(RECORD SET):

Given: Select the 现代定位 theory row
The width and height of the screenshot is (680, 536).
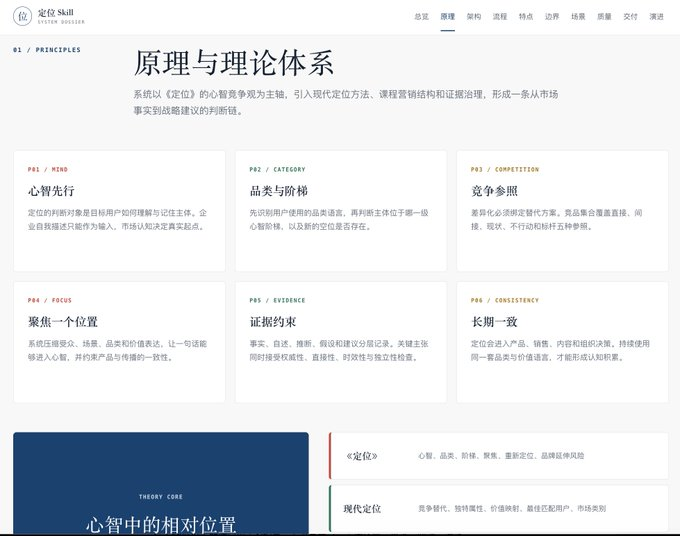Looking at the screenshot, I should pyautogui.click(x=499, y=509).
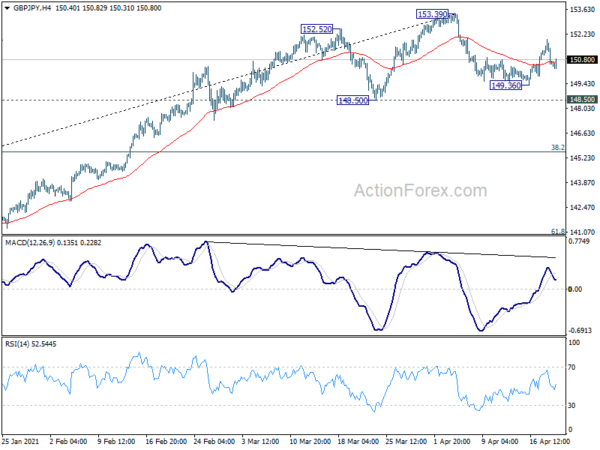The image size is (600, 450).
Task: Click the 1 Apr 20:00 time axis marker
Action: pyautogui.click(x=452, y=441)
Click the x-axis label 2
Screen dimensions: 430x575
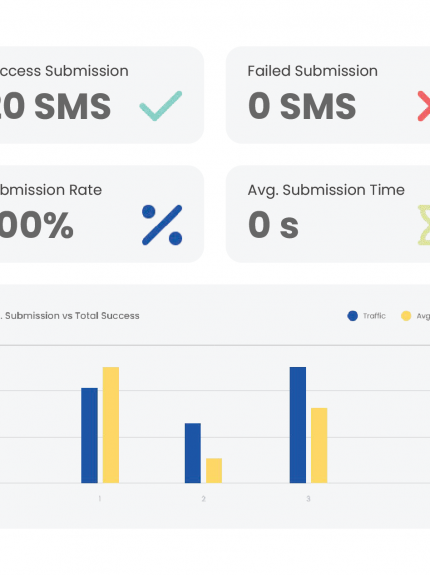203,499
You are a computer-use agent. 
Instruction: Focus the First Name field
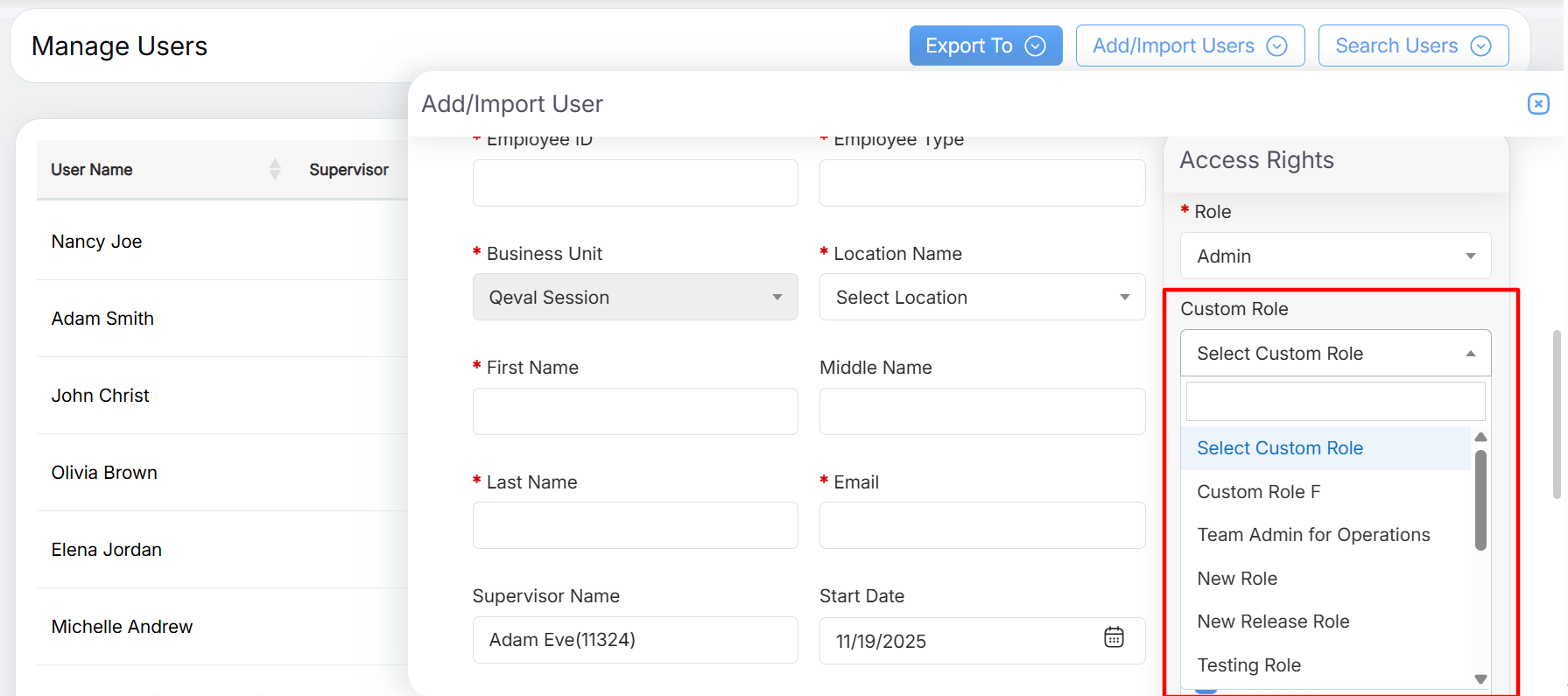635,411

(WORK INSTRUCTION):
Extract precisely the lines beginning at the line containing "You are a computer-use agent." and ending at the last line of the entries above, exactly as written and with no pictures.

(TASK RESPONSE):
You are a computer-use agent. 
Instruction: Focus the First Name field
635,411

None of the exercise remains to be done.